• _Task objective_
Continue the legal passage on redeeming preference shares below, starting after its explanation of the term “infrastructure projects.”

• _Page extract_
Provided also that premium, if any, payable on redemption of any preference shares issued on or before the commencement of this Act by any such company shall be provided for out of the profits of the company or out of the company’s securities premium account, before such shares are redeemed.

(ii) in a case not falling under sub-clause (i) above, the premium, if any, payable on redemption shall be provided for out of the profits of the company or out of the company’s securities premium account, before such shares are redeemed.

(3) Where a company is not in a position to redeem any preference shares or to pay dividend, if any, on such shares in accordance with the terms of issue (such shares hereinafter referred to as unredeemed preference shares), it may, with the consent of the holders of three-fourths in value of such preference shares and with the approval of the  Tribunal  on a petition made by it in this behalf, issue further redeemable preference shares equal to the amount due, including the dividend thereon, in respect of the unredeemed preference shares, and on the issue of such further redeemable preference shares, the unredeemed preference shares shall be deemed to have been redeemed:

Provided that the Tribunal shall, while giving approval under this sub-section, order the redemption forthwith of preference shares held by such persons who have not consented to the issue of further redeemable preference shares.

Explanation.—For the removal of doubts, it is hereby declared that the issue of further redeemable preference shares or the redemption of preference shares under this section shall not be deemed to be an increase or, as the case may be, a reduction, in the share capital of the company.(Notified on 01-06-2016)

(4) The capital redemption reserve account may, notwithstanding anything in this section, be applied by the company, in paying up unissued shares of the company to be issued to  members of the company as fully paid bonus shares.

Explanation.—For the purposes of sub-section (2), the term “infrastructure projects” means the infrastructure projects specified in Schedule VI.

• _Data shown_

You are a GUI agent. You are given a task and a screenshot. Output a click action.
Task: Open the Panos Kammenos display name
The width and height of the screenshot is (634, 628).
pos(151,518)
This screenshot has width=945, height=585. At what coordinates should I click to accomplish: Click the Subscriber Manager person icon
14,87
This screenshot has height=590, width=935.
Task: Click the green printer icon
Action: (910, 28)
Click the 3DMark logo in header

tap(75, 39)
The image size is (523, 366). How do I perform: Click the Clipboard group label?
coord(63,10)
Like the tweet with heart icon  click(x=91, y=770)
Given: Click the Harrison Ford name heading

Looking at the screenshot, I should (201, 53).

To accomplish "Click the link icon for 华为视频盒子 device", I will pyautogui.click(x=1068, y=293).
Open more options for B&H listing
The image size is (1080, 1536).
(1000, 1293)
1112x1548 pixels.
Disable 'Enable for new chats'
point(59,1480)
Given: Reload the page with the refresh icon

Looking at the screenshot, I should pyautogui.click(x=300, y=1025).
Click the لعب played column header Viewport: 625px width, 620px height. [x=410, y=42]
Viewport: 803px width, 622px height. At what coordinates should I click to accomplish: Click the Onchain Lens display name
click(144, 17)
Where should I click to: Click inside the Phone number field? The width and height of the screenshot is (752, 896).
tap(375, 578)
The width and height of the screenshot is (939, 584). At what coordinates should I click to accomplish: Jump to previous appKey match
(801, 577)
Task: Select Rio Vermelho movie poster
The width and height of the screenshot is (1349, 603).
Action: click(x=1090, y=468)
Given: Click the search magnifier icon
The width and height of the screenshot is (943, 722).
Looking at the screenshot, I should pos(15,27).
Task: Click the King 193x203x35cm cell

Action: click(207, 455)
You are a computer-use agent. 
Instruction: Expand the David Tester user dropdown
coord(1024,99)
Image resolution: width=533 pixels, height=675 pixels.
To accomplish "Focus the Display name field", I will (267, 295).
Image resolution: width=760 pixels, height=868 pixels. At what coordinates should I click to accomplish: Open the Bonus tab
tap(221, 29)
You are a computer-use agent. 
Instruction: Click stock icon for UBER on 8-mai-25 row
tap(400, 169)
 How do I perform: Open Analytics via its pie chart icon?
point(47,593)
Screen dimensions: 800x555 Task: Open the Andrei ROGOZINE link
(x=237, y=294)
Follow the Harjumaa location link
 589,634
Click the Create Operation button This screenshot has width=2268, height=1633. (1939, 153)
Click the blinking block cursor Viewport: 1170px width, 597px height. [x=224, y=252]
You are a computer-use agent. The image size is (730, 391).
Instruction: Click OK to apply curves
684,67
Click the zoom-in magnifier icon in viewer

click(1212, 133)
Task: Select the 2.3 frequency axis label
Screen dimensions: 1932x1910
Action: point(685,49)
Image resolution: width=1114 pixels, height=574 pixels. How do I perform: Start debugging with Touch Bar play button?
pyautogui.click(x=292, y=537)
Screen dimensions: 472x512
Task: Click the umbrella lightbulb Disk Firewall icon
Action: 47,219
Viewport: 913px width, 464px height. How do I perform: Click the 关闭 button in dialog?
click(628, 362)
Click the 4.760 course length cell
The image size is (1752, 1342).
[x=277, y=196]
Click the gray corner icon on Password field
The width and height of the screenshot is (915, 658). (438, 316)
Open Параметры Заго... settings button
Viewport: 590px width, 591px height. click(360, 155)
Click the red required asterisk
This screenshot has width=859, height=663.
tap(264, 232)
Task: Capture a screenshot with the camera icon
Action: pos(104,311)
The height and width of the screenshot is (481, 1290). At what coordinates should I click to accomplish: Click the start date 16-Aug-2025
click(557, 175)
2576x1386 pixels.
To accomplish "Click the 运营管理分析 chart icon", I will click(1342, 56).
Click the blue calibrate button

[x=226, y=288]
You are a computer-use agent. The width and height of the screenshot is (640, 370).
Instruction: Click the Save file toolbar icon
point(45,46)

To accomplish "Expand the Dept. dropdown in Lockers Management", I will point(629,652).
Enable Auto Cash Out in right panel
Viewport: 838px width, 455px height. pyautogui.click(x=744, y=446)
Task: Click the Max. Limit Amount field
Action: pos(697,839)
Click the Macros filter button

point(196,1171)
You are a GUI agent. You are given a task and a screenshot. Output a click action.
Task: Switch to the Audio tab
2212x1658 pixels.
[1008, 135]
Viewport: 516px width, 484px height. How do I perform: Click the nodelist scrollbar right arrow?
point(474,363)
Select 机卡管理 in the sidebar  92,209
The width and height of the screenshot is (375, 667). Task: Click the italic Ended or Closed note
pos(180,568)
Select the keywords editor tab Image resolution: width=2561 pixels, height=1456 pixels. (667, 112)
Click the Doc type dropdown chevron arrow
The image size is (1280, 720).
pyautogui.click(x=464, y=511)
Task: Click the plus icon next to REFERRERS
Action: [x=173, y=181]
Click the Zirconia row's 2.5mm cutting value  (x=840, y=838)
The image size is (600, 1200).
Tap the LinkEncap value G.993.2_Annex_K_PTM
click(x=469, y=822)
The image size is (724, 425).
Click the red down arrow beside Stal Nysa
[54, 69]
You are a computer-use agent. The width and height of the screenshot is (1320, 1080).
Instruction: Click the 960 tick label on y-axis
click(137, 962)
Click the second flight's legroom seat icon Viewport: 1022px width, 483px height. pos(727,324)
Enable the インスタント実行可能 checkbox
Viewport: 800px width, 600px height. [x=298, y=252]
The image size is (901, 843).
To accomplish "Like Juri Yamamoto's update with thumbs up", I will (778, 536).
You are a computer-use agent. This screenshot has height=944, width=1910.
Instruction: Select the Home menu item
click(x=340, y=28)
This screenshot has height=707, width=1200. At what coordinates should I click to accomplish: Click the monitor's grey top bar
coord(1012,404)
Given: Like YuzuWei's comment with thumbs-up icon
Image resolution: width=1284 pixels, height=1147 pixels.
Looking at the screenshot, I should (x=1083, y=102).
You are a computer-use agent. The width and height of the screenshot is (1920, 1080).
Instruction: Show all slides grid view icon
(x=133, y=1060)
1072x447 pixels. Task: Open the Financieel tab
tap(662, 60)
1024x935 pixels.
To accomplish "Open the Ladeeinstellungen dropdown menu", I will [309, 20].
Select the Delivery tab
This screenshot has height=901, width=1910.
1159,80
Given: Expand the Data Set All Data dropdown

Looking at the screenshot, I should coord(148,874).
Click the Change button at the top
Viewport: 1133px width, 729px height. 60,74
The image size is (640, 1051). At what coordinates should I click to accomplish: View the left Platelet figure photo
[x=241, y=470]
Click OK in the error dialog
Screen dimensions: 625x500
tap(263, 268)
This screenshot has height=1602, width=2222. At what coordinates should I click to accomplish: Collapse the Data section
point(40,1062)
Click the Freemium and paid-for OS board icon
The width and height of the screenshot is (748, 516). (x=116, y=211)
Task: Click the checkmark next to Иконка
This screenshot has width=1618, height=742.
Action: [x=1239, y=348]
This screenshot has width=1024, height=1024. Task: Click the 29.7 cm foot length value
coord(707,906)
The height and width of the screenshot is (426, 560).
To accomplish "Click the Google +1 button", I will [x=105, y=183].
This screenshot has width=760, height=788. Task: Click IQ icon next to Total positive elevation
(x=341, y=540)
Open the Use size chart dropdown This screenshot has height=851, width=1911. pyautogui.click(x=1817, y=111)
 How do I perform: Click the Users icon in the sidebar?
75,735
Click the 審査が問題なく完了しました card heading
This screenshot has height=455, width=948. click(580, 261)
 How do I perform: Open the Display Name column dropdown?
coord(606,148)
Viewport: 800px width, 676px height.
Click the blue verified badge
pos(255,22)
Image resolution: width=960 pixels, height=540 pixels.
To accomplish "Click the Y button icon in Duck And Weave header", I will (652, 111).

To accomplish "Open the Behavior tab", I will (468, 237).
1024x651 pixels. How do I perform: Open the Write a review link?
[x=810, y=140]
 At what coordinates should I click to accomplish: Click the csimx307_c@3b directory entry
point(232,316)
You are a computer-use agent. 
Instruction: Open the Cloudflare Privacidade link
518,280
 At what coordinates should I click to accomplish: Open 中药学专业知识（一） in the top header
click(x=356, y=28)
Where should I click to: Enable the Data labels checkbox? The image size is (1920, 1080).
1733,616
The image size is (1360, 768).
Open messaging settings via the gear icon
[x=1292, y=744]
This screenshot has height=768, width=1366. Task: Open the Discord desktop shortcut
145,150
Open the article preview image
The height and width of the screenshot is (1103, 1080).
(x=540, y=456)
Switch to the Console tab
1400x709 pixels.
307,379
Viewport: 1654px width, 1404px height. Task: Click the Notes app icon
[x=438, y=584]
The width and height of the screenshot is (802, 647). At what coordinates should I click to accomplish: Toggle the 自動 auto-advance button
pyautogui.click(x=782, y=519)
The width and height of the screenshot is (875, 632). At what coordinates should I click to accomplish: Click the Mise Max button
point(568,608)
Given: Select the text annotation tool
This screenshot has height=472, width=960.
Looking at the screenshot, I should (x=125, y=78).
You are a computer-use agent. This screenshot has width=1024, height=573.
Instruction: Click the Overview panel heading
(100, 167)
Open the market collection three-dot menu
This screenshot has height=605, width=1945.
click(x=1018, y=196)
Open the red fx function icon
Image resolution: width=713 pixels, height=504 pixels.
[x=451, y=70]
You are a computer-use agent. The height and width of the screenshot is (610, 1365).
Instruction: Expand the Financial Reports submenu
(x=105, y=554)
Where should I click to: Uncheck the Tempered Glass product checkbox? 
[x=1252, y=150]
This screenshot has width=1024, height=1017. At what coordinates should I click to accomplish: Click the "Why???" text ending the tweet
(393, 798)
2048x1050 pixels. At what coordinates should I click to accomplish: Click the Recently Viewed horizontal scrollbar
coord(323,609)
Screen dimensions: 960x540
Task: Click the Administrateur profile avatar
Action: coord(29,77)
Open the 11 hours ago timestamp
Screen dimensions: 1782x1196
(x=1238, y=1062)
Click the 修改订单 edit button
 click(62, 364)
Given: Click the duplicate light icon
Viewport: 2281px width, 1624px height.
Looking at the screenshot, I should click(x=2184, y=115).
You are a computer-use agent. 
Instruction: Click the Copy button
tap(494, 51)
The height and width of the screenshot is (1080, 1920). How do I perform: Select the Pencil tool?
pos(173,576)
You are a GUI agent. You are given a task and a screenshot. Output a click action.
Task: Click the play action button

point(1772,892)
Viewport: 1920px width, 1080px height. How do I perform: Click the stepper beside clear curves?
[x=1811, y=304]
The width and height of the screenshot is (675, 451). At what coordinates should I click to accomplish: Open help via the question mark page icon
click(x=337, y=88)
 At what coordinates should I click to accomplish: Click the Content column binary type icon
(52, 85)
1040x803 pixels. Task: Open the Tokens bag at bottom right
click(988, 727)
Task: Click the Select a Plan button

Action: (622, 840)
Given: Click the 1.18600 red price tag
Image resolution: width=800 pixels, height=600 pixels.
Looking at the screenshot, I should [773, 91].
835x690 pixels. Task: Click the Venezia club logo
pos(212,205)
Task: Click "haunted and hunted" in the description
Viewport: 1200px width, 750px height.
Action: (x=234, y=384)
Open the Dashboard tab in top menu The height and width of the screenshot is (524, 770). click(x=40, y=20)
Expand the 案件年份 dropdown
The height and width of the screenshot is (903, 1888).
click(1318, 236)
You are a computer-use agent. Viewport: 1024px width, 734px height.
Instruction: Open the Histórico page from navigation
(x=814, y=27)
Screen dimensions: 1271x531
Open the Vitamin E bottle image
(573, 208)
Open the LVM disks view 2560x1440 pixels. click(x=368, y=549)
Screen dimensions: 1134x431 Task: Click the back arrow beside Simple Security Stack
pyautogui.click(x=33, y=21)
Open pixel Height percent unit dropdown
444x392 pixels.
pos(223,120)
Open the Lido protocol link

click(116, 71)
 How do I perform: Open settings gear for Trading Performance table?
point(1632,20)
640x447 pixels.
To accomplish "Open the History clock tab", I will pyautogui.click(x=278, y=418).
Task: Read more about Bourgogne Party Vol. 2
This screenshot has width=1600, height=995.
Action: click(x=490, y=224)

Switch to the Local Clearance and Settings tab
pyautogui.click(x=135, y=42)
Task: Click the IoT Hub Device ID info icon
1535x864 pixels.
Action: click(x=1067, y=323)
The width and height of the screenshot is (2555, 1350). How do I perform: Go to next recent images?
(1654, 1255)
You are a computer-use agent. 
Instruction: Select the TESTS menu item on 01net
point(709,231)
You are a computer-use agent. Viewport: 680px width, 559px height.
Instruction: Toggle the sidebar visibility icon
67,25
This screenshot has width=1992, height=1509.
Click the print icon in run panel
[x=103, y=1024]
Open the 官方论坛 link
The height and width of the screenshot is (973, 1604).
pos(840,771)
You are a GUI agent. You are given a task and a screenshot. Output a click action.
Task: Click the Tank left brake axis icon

• _Task answer_
SECTION 245 OF THE COMPANIES ACT, 2013

SECTION 245: CLASS ACTION

(1) Such number of member or members, depositor or depositors or any class of them, as the case may be, as are indicated in sub-section (2) may, if they are of the opinion that the management or conduct of the affairs of the company are being conducted in a manner prejudicial to the interests of the company or its members or depositors, file an application before the Tribunal on behalf of the members or depositors for seeking all or any of the following orders, namely:—

(a) to restrain the company from committing an act which is ultra vires the articles or memorandum of the company;

(b) to restrain the company from committing breach of any provision of the company’s memorandum or articles;

(c) to declare a resolution altering the memorandum or articles of the company as void if the resolution was passed by suppression of material facts or obtained by mis-statement to the members or depositors;

(d) to restrain the company and its directors from acting on such resolution;

(e) to restrain the company from doing an act which is contrary to the provisions of this Act or any other law for the time being in force;

(f) to restrain the company from taking action contrary to any resolution passed by the members;

(g) to claim damages or compensation or demand any other suitable action from or against—

(i) the company or its directors for any fraudulent, unlawful or wrongful act or omission or conduct or any likely act or omission or conduct on its or their part;

(ii) the auditor including audit firm of the company for any improper or misleading statement of particulars made in his audit report or for any fraudulent, unlawful or wrongful act or conduct; or

(iii) any expert or advisor or consultant or any other person for any incorrect or misleading statement made to the company or for any fraudulent, unlawful or wrongful act or conduct or any likely act or conduct on his part;

(h) to seek any other remedy as the Tribunal may deem fit.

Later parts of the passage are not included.